— WORK TO COMPLETE —
Return each line of the records below in which the string "menu" turns up.
━━━ DATA SECTION
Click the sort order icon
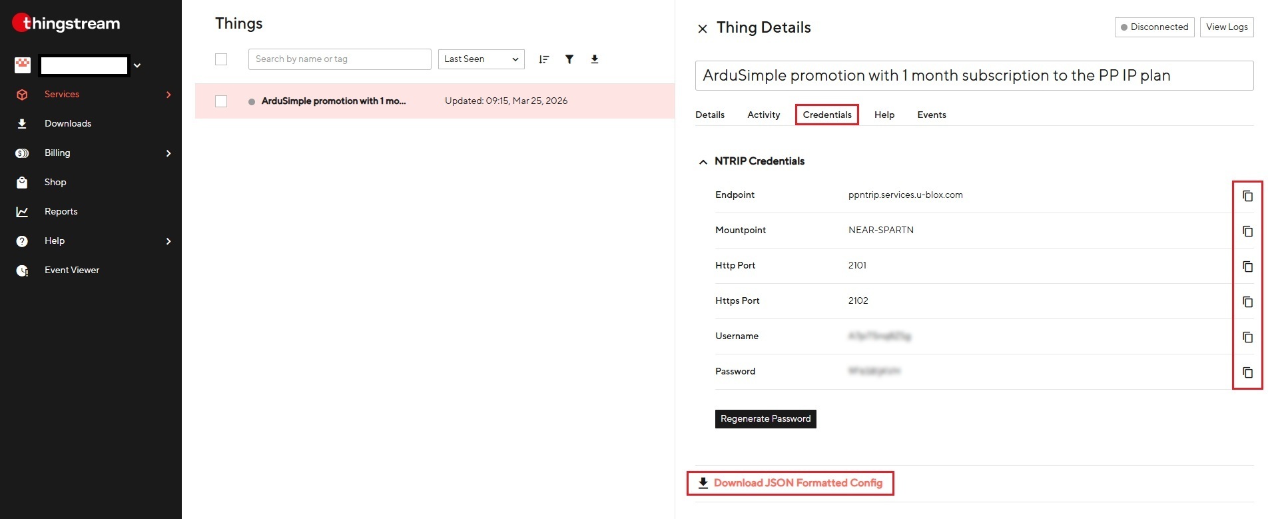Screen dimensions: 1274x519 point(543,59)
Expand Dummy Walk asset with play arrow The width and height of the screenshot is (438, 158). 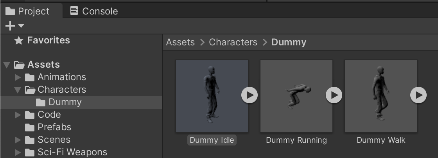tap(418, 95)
━━━━━━
━━━ DATA SECTION
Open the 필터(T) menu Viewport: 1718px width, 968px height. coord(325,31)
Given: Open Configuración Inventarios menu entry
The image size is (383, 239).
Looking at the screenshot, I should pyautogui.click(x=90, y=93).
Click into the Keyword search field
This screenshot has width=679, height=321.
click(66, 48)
━━━━━━
— RESPONSE —
Open the 필터(T) menu Viewport: 1718px width, 968px height. coord(325,31)
Given: Open Configuración Inventarios menu entry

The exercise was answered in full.